* [What you should do]: Show each line below that contains the word "icon". Letter case matters.

Entries for locating text and elements:
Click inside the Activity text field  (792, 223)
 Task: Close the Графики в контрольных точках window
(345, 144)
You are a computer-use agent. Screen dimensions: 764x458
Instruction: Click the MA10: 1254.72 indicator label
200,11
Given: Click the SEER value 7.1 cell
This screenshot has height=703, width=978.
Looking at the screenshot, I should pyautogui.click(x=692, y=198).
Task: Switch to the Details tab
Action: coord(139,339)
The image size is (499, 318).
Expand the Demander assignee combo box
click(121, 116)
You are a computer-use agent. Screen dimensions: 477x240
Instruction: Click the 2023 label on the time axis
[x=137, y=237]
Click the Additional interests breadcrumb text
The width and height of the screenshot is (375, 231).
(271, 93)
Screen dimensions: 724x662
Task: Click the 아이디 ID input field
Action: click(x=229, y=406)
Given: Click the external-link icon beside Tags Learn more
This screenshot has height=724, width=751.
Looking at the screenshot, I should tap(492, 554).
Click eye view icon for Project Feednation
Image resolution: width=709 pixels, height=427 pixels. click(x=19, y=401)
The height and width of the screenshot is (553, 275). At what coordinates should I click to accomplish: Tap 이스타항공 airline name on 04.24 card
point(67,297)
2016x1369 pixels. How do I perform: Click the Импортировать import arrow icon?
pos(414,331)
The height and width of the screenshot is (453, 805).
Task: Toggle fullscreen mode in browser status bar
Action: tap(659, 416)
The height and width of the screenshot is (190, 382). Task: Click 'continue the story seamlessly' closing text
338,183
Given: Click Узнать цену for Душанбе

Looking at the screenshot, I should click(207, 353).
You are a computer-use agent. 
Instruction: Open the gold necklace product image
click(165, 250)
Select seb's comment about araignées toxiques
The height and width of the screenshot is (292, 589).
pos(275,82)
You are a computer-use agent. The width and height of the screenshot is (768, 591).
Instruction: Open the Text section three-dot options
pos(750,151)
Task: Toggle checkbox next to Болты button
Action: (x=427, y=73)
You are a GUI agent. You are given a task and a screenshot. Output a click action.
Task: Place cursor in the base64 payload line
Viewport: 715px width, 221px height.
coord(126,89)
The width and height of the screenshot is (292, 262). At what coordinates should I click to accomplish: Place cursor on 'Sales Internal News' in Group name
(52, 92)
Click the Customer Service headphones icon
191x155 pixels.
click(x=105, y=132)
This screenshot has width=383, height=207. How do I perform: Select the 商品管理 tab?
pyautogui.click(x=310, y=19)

* [Complete answer]:
Given: Click the external-link icon beside Tags Learn more
Click eye view icon for Project Feednation
2016x1369 pixels. How do I perform: Click the Импортировать import arrow icon?
Click the Customer Service headphones icon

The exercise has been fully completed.